**Tasks to complete**
A – Reproduce the part of the thread on avoiding a DOM reparse starting at "Posted by Windchime" and ending at "using the DOMLocator?".
B – In the thread on avoiding a DOM reparse, which Xerces sample shows how to add line and column information to the DOM?
C – List every distinct e-mail address that appears in the thread on avoiding a DOM reparse.

**Passage**
────────────────────

RE: Avoiding DOM Reparse

Posted by Windchime <w...@zahuta.com>.
Michael,

Thanks, but how does this interact with the DOMLocator?  Or is the default
schema error message even using the DOMLocator?

-Windy

> -----Original Message-----
> From: Michael Glavassevich [mailto:mrglavas@ca.ibm.com]
> Sent: Wednesday, December 19, 2007 9:10 AM
> To: j-users@xerces.apache.org
> Subject: RE: Avoiding DOM Reparse
> 
> Hi Windy,
> 
> There's a sample that comes with Xerces called dom.DOMAddLines [1] which
> shows how you can add line/column information to the DOM using
> Node.setUserData() [2] and read it back with Node.getUserData() [3]. Note
> that this requires an extension to the DOM parser implementation. There's
> no standard way of doing this and if you start making modifications to the
> DOM after loading it the line/column information you initially stored
> gradually becomes meaningless.
> 
> Thanks.
> 
> [1] http://xerces.apache.org/xerces2-j/samples-dom.html#DOMAddLines
> [2]
> http://xerces.apache.org/xerces2-
> j/javadocs/api/org/w3c/dom/Node.html#setUserData(java.lang.String,%20java.
> lang.Object,%20org.w3c.dom.UserDataHandler)
> [3]
> http://xerces.apache.org/xerces2-
> j/javadocs/api/org/w3c/dom/Node.html#getUserData(java.lang.String)
> 
> Michael Glavassevich
> XML Parser Development
> IBM Toronto Lab
> E-mail: mrglavas@ca.ibm.com
> E-mail: mrglavas@apache.org
> 
> "Windchime" <w...@zahuta.com> wrote on 12/19/2007 11:21:11 AM:
> 
> > Michael,
> >
> > Thanks much, this worked exceptionally well.  One minor issue though is
> the
> > reported line numbers are no longer there (-1).  Do I need some setting
> > while loading the DOM?
> >
> > Also, assuming the line numbers are actually determined, how would I
> access
> > them from the DOM (independent of the schema validation issue)?
> >
> > -Windy
> >
> > > -----Original Message-----
> > > From: Michael Glavassevich [mailto:mrglavas@ca.ibm.com]
> > > Sent: Tuesday, December 11, 2007 10:24 AM
> > > To: j-users@xerces.apache.org
> > > Subject: Re: Avoiding DOM Reparse
> > >
> > > Hi Windy,
> > >
> > > Before calling normalizeDocument() you should be able to set the
> > > "http://apache.org/xml/properties/internal/grammar-pool" property on
> the
> > > DOMConfiguration with your grammar pool. Alternatively you could use
> the
> > > JAXP Validation API [1]. If you pass the PSVI-aware version of the DOM
> to
> > > the Validator [2] as both the Source and Result it will annotate your
> DOM
> > > with PSVI.
> > >
> > > Thanks.
> > >
> > > [1]
> > > http://xerces.apache.org/xerces2-
> > > j/javadocs/api/javax/xml/validation/package-summary.html
> > > [2]
> > > http://xerces.apache.org/xerces2-
> > >
> j/javadocs/api/javax/xml/validation/Validator.html#validate(javax.xml.tran
> > > sform.Source,%20javax.xml.transform.Result)

────────────────────

**Collected data**
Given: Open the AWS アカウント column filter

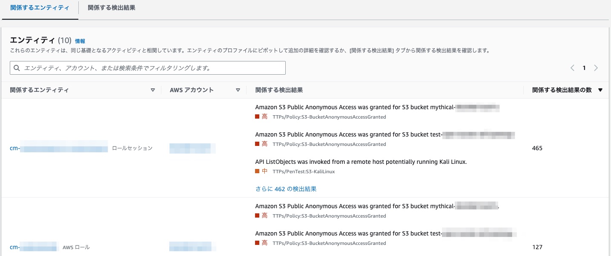Looking at the screenshot, I should (238, 90).
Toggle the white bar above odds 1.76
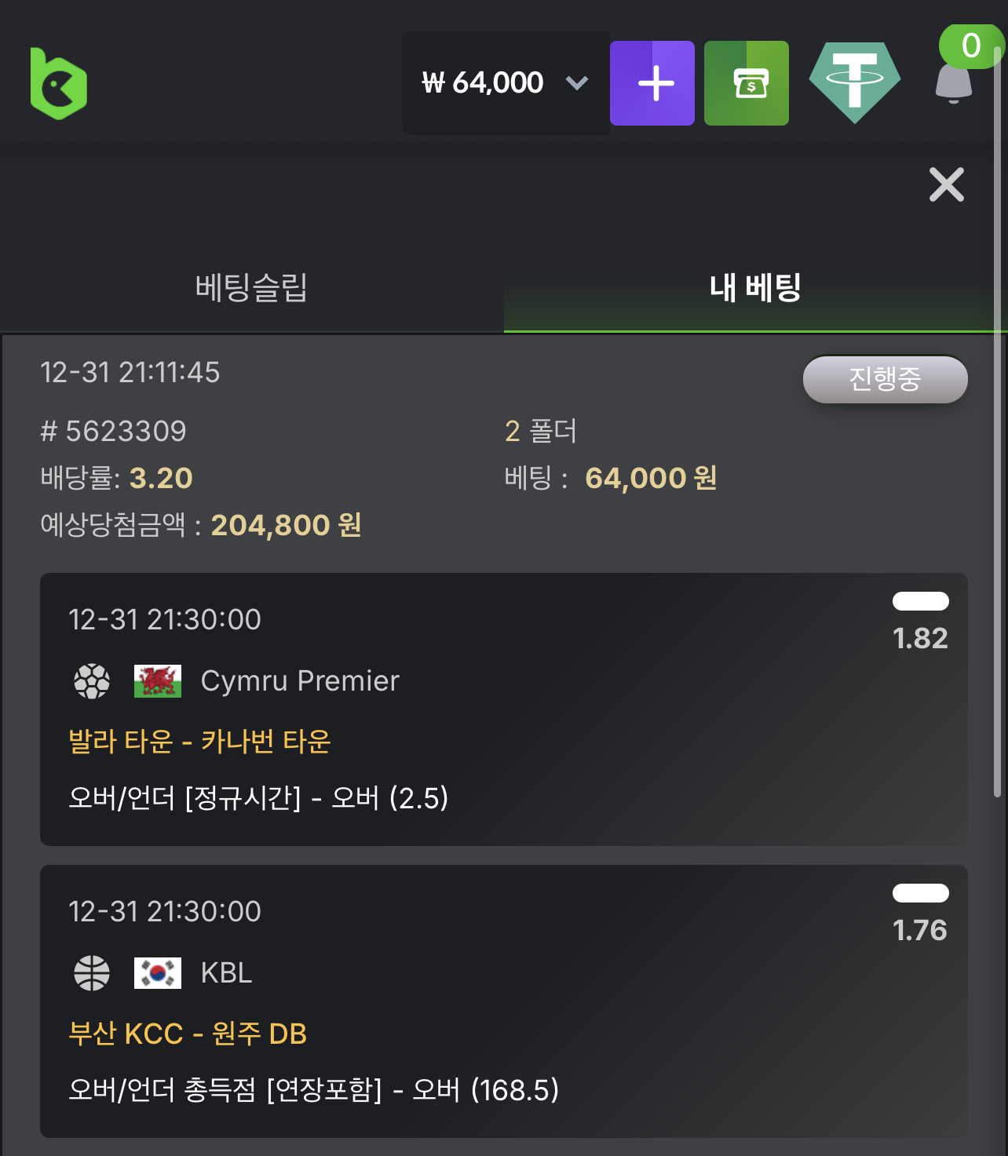This screenshot has height=1156, width=1008. click(921, 892)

────────────────────

**Solutions for each task**
A –
Posted by Windchime <w...@zahuta.com>.
Michael,

Thanks, but how does this interact with the DOMLocator?  Or is the default
schema error message even using the DOMLocator?

B – dom.DOMAddLines

C –
w...@zahuta.com
mrglavas@ca.ibm.com
j-users@xerces.apache.org
mrglavas@apache.org